"""

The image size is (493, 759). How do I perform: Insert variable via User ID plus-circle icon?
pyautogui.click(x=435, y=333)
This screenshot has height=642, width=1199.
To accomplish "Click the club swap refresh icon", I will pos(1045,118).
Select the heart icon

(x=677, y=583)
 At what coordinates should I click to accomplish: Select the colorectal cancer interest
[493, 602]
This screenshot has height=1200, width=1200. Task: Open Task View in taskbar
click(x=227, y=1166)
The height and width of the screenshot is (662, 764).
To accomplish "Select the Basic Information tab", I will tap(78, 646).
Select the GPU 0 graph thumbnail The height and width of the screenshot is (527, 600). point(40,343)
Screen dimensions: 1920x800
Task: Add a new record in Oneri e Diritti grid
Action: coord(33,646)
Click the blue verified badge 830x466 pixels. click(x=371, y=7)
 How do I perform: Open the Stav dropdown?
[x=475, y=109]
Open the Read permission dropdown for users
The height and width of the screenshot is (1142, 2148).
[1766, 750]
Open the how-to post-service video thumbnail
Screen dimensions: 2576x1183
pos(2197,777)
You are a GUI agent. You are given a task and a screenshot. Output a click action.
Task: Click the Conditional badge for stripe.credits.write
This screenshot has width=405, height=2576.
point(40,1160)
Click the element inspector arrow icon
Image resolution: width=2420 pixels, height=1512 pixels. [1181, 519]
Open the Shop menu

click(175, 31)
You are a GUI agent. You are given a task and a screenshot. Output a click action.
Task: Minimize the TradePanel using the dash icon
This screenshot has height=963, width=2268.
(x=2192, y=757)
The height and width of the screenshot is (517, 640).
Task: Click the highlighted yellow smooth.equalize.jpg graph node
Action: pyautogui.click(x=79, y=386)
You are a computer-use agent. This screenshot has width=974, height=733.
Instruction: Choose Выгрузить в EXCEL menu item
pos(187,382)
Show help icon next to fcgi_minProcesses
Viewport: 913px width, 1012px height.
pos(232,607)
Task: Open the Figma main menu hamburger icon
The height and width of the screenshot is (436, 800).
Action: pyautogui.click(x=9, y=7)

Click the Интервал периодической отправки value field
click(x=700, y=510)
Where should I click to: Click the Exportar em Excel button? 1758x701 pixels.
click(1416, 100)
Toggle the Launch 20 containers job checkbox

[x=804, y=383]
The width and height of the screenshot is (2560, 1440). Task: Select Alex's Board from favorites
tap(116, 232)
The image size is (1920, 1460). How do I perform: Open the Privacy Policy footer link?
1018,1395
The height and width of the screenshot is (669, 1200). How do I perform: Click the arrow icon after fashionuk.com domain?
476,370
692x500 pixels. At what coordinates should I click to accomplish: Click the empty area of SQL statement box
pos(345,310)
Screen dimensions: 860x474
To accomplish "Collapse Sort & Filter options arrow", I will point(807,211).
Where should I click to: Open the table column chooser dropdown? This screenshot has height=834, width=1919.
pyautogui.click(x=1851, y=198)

"""

◆ Your objective ◆
Quote every one of the records above word for word, keeping their order and line breaks.

◆ The answer ◆
The image size is (493, 759). How do I perform: Insert variable via User ID plus-circle icon?
pyautogui.click(x=435, y=333)
This screenshot has height=642, width=1199.
To accomplish "Click the club swap refresh icon", I will pos(1045,118).
Select the heart icon

(x=677, y=583)
 At what coordinates should I click to accomplish: Select the colorectal cancer interest
[493, 602]
This screenshot has height=1200, width=1200. Task: Open Task View in taskbar
click(x=227, y=1166)
The height and width of the screenshot is (662, 764).
To accomplish "Select the Basic Information tab", I will tap(78, 646).
Select the GPU 0 graph thumbnail The height and width of the screenshot is (527, 600). point(40,343)
Screen dimensions: 1920x800
Task: Add a new record in Oneri e Diritti grid
Action: coord(33,646)
Click the blue verified badge 830x466 pixels. click(x=371, y=7)
 How do I perform: Open the Stav dropdown?
[x=475, y=109]
Open the Read permission dropdown for users
The height and width of the screenshot is (1142, 2148).
[1766, 750]
Open the how-to post-service video thumbnail
Screen dimensions: 2576x1183
pos(2197,777)
You are a GUI agent. You are given a task and a screenshot. Output a click action.
Task: Click the Conditional badge for stripe.credits.write
This screenshot has width=405, height=2576.
point(40,1160)
Click the element inspector arrow icon
Image resolution: width=2420 pixels, height=1512 pixels. [1181, 519]
Open the Shop menu

click(175, 31)
You are a GUI agent. You are given a task and a screenshot. Output a click action.
Task: Minimize the TradePanel using the dash icon
This screenshot has height=963, width=2268.
(x=2192, y=757)
The height and width of the screenshot is (517, 640).
Task: Click the highlighted yellow smooth.equalize.jpg graph node
Action: pyautogui.click(x=79, y=386)
You are a computer-use agent. This screenshot has width=974, height=733.
Instruction: Choose Выгрузить в EXCEL menu item
pos(187,382)
Show help icon next to fcgi_minProcesses
Viewport: 913px width, 1012px height.
pos(232,607)
Task: Open the Figma main menu hamburger icon
The height and width of the screenshot is (436, 800).
Action: pyautogui.click(x=9, y=7)

Click the Интервал периодической отправки value field
click(x=700, y=510)
Where should I click to: Click the Exportar em Excel button? 1758x701 pixels.
click(1416, 100)
Toggle the Launch 20 containers job checkbox

[x=804, y=383]
The width and height of the screenshot is (2560, 1440). Task: Select Alex's Board from favorites
tap(116, 232)
The image size is (1920, 1460). How do I perform: Open the Privacy Policy footer link?
1018,1395
The height and width of the screenshot is (669, 1200). How do I perform: Click the arrow icon after fashionuk.com domain?
476,370
692x500 pixels. At what coordinates should I click to accomplish: Click the empty area of SQL statement box
pos(345,310)
Screen dimensions: 860x474
To accomplish "Collapse Sort & Filter options arrow", I will point(807,211).
Where should I click to: Open the table column chooser dropdown? This screenshot has height=834, width=1919.
pyautogui.click(x=1851, y=198)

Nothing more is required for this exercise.